First experiences I have produced sets of ~20 stable pyperformance benchmark results for my machine's CPU and DRAM energy consumption while using the --rigorous option. It's a small but non-negligible number compared to the ~60 total cases in pyperformance. As I'm writing this I realized that my experiments did not use the --system-tune feature, so a new batch might prove even more productive.

Limitation The only thing not implemented yet is the measurement units metadata. Thus everything is currently reported as seconds instead of microJoules (the unit should however depend on the energy interface. So hard-coding microjoules is not the way to go). But dealing with this detail looks neither urgent nor challenging for now.

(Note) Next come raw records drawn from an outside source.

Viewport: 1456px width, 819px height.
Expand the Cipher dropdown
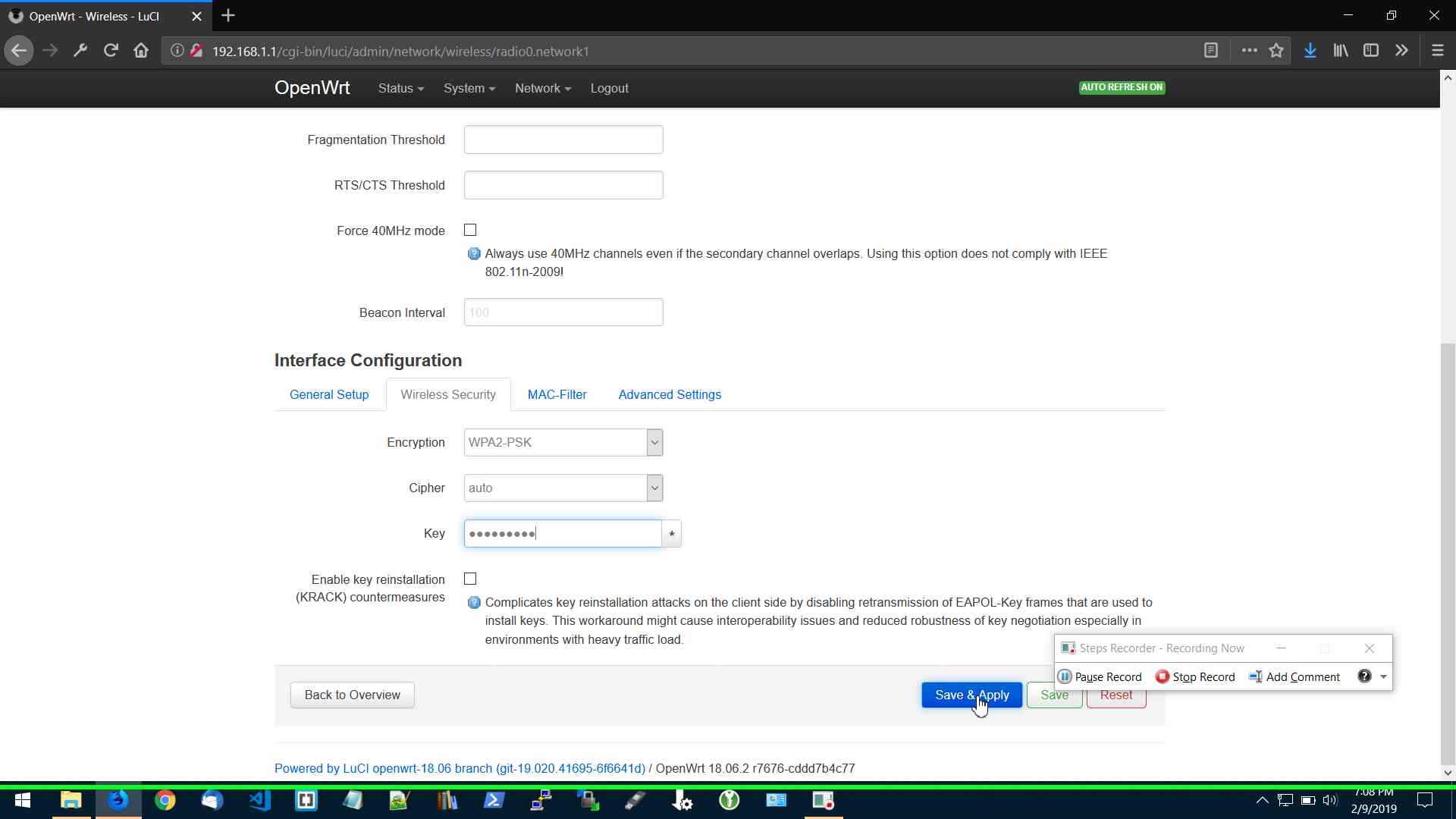pos(563,488)
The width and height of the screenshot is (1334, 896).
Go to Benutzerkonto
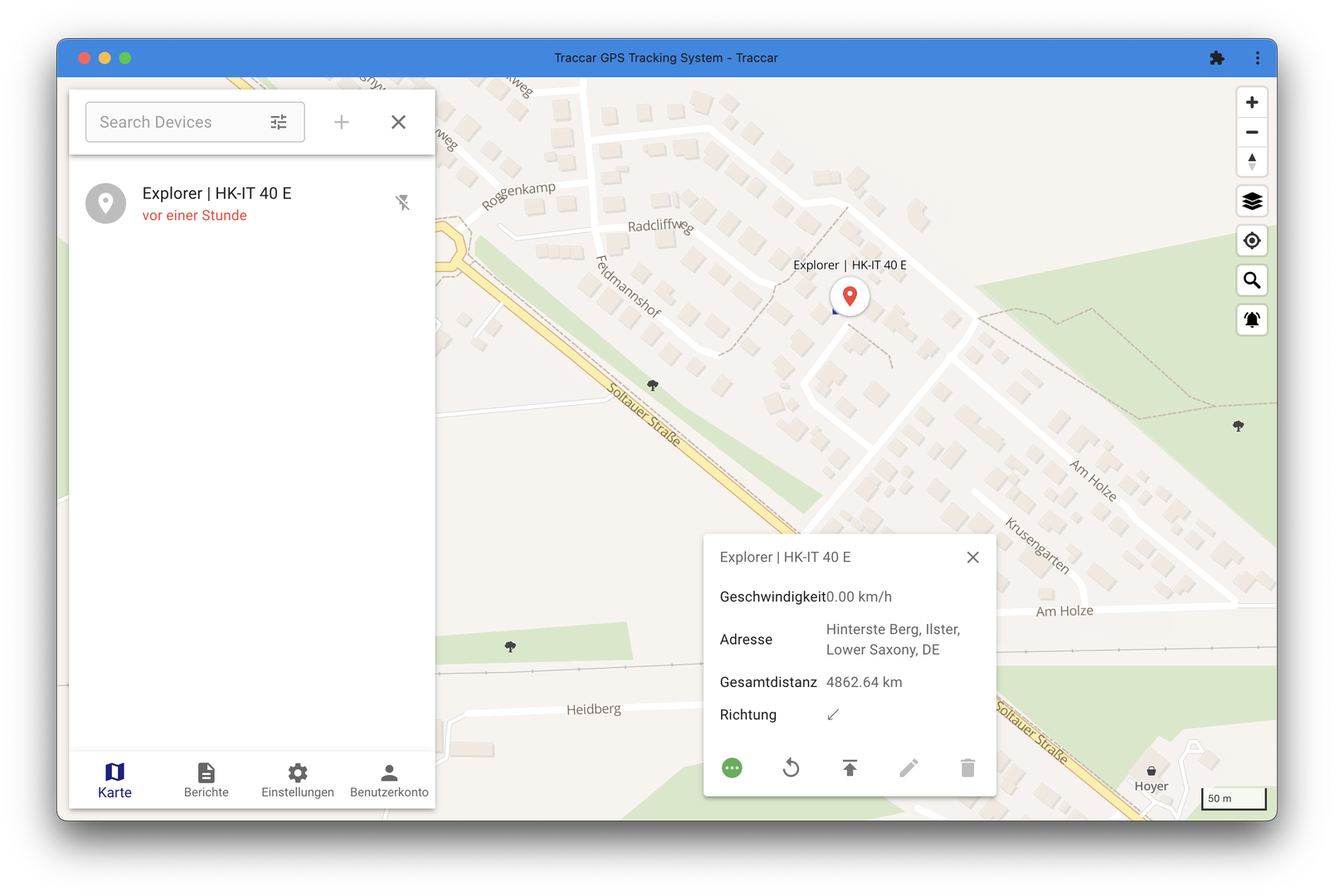(x=388, y=780)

vstinner commented 2 years ago

The documentation source lives in the doc/ subdirectory and is rendered at: https://pyperf.readthedocs.io/

cappadokes commented 2 years ago

The documentation source lives in the doc/ subdirectory and is rendered at: https://pyperf.readthedocs.io/

And should I directly edit the .rst files in doc/ ? Are they a result of some automatic docs generation utility (and thus require that I edit the .py source code instead of the .rst's)? Again, sorry for the spamming, but dealing with these from the get-go will save time from all of us.

cappadokes commented 2 years ago

Hi all. I have now updated the documentation so as to include --track-energy. I have started the analogous PR on the pyperformance side: https://github.com/python/pyperformance/pull/140

There is nothing more to be done at this point.